Enters multi-polarity, with USA, EU, Russia, African, Latin American and Islamic unities, India, ASEAN, China, Japan. 10 poles.  With USA-EU poles as West, and Russia-China+ poles as SCO, 8 poles. Not uni- or bipolar, a new multi-polar world emerging, solidifying. All these mega-happenings within the time span of only two decades.

What happened to the macro level of states and nations?  States fused into regions and nations into civilizations; in 10 or 8 poles; 8 if USA-EU fuse into West and Russia-China into SCO; will they do that?  In March 2018, the former have serious problems; the latter less so.

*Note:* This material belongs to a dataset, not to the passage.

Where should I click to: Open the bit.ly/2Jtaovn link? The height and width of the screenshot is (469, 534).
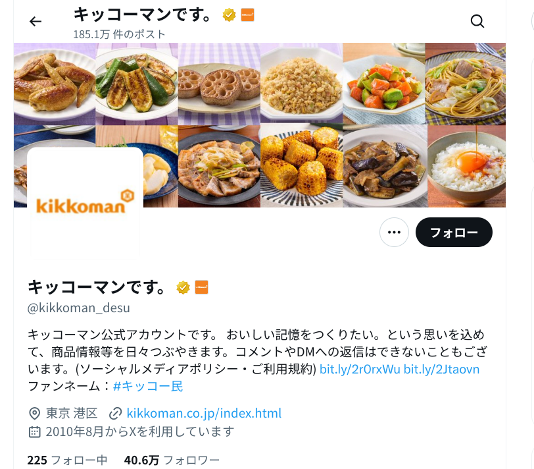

Underlying it all was a jump from quantity to quality in speeds of transportation and communication, from linking states to linking regions, except for big states already regions by themselves. The mega level grew at the expense of many too small macro level states.

And the meso level within societies, divided by fault-lines, and the micro level between and within persons?  Something similar.

At the meso level: multi-polarity, bi-gender; tri-generation child-*adult-old; penta-racial (white-yellow-brown-black-red). Human rights, democracy–different but equal–were crucial factors.

At the micro level: recognition of different, significant others, inclinations, co-existing inside ourselves, as normal and enriching.

          But class survived. And huge inequality in power and resources. We will return to tetra-class–economic-military-cultural-political–domestically, and globally among states, as factor delaying change.

“Time” accelerates by accelerating changes accelerating us.  Countless “things” change. But changes hang together in ways we are unable to unravel. A handful of planned changes may bring about a whirlwind; or a standstill, with changes canceling each other.

Plus ça change, plus ça reste la même chose? That is something else, applying to the deep scripts; they change slowly or not at all.  Empirical changes are by definition surface changes, quick or slow.

A famous jazz musician was once asked what jazz would be like in 20 years or so.  His answer: “if I knew, we would already be there”; he would be playing that jazz.  Well, we might be there where jazz change is concerned, but there are zillions other change dimensions.

This limits our ability to plan the future; future, like present, being holistic and dialectic. How about the past? Clocks and calendars can be reversed.  And so can many changes. Some, like aging, death, seem irreversible. Can we by reversing changes bring back the past?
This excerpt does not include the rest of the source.